• WHAT THIS TASK INVOLVES: Leaving the pictures aside, restate all of the data exactly.

Segment Start: PROVIDED DATA

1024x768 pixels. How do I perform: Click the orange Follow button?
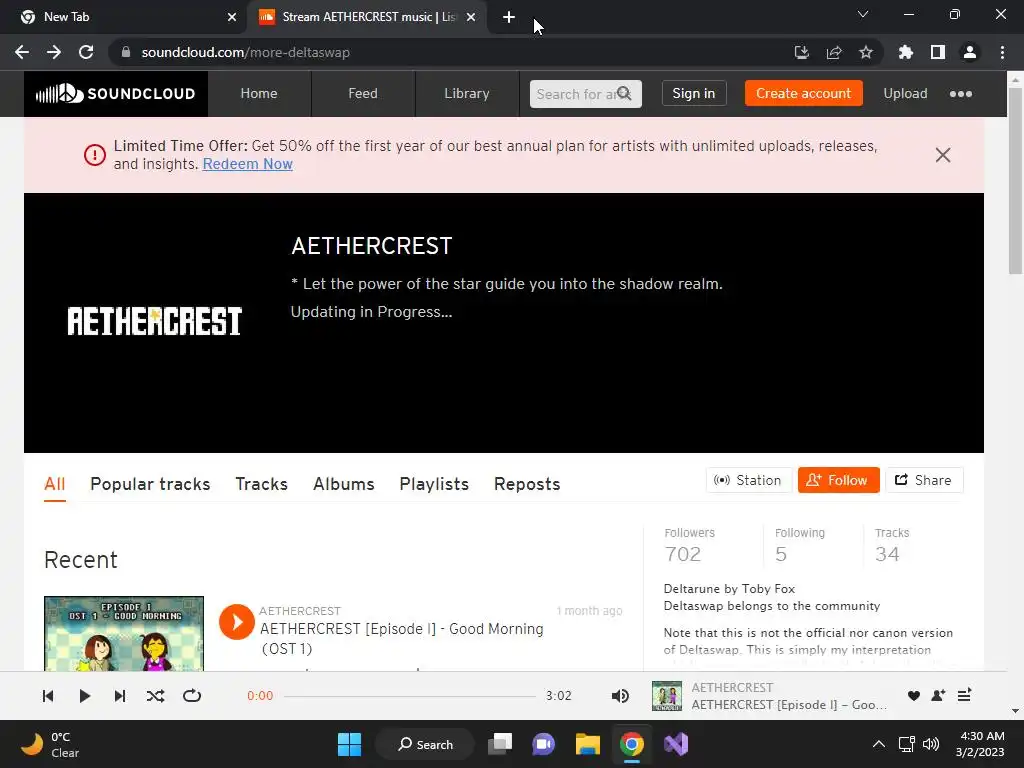839,480
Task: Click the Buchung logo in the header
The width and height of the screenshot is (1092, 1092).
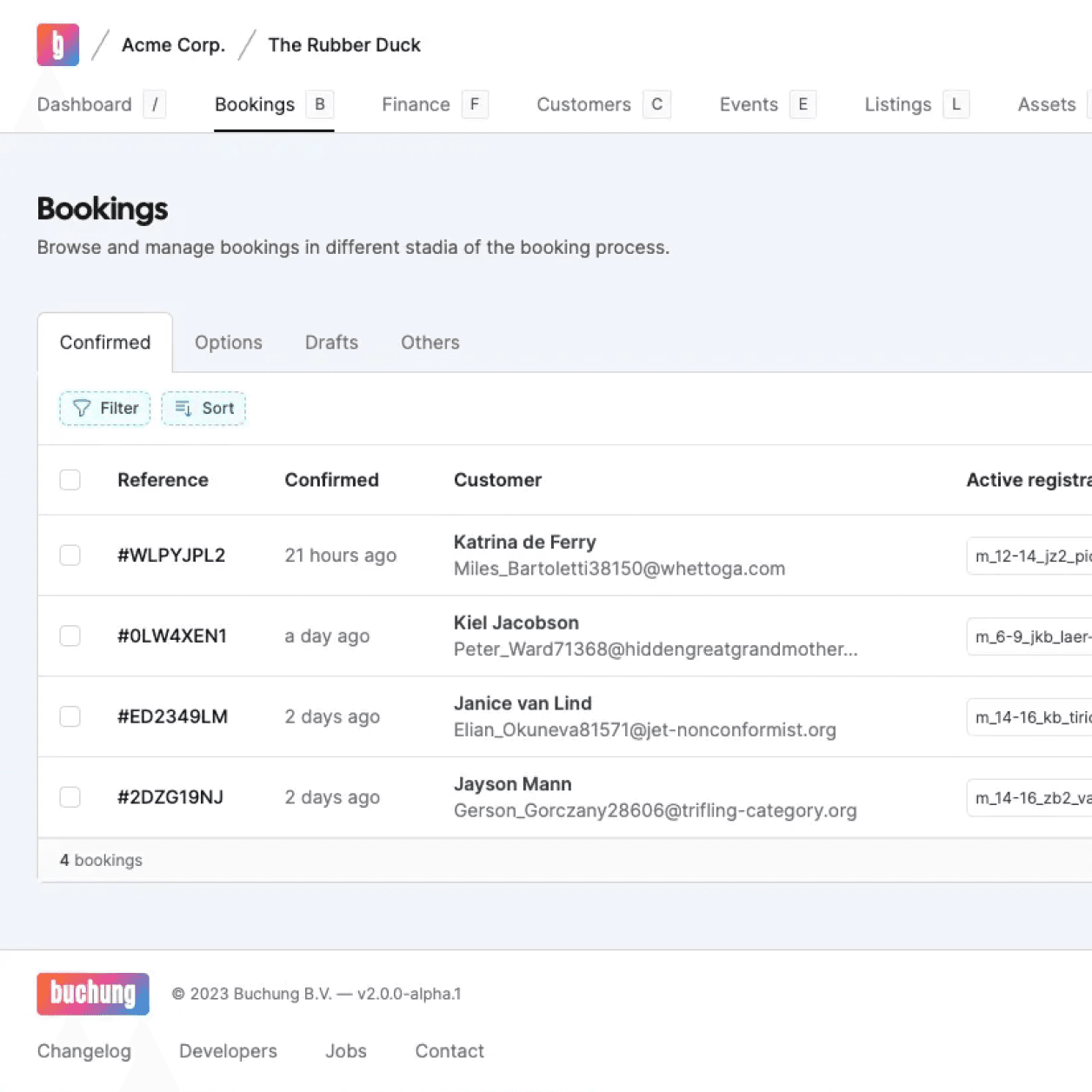Action: pyautogui.click(x=57, y=43)

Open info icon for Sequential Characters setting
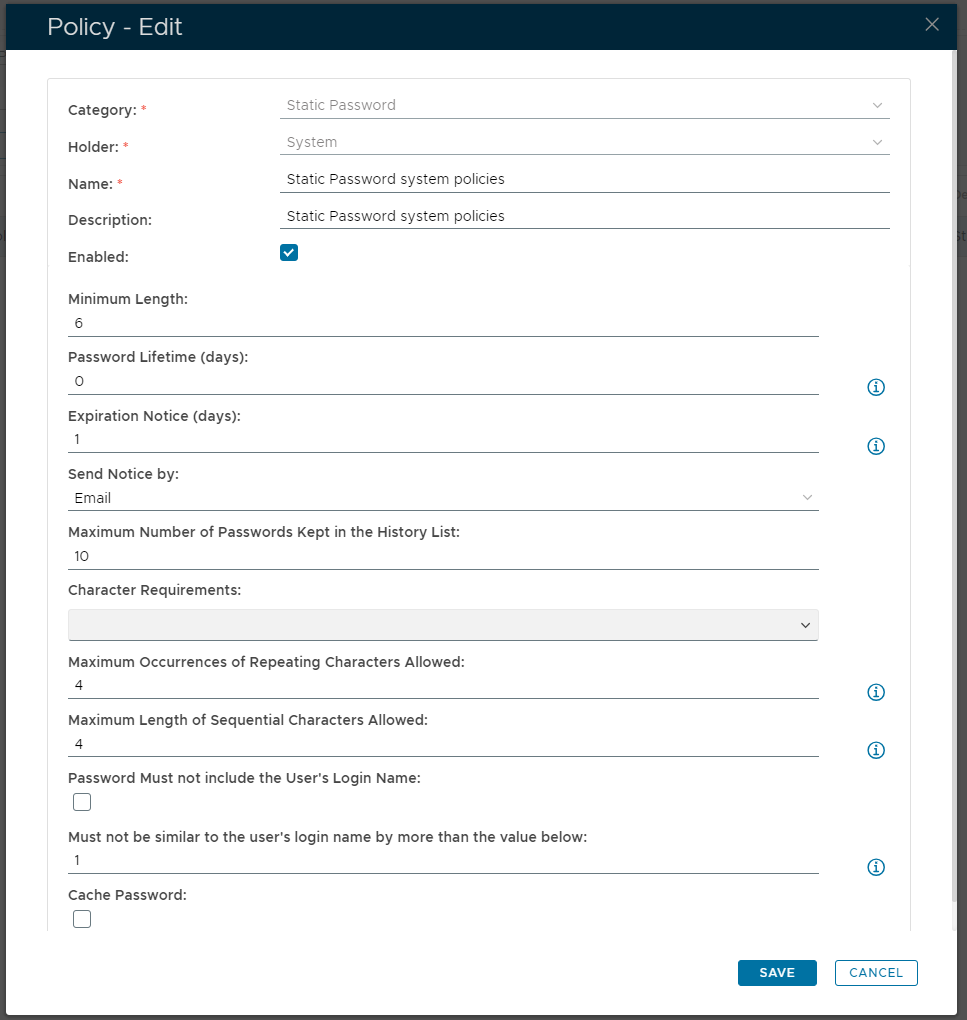click(x=876, y=750)
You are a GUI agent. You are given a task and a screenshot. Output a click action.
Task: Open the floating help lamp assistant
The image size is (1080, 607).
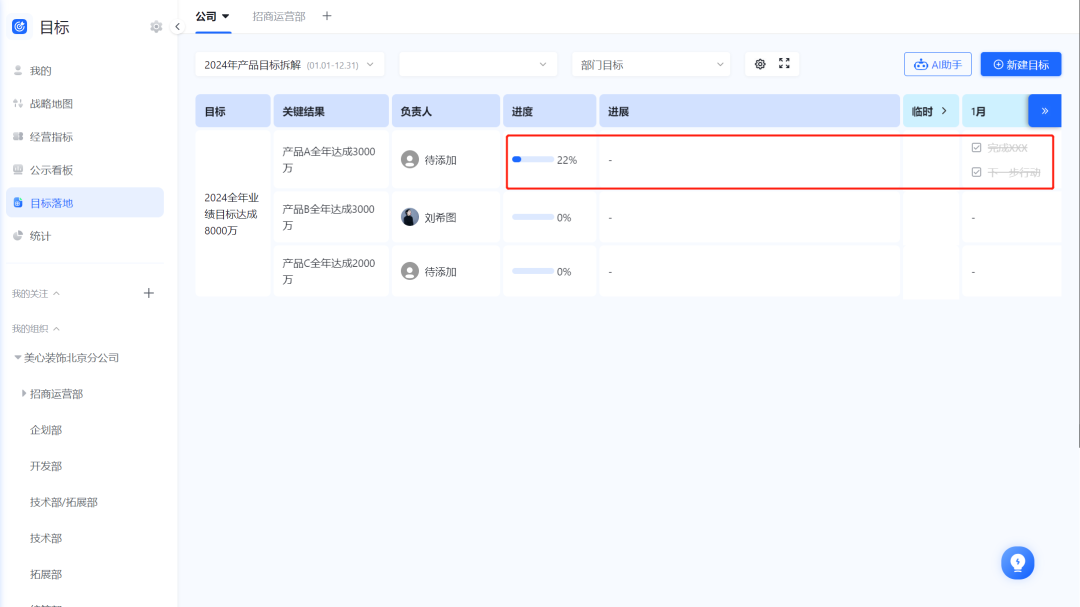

Segment End: PROVIDED DATA

• SOLUTION FOR THIS TASK:
1024x768 pixels. How do I perform: Click the orange Follow button?
839,480
Task: Click the Buchung logo in the header
The width and height of the screenshot is (1092, 1092).
Action: pyautogui.click(x=57, y=43)

Open info icon for Sequential Characters setting
click(x=876, y=750)
You are a GUI agent. You are given a task and a screenshot. Output a click action.
Task: Open the floating help lamp assistant
The image size is (1080, 607).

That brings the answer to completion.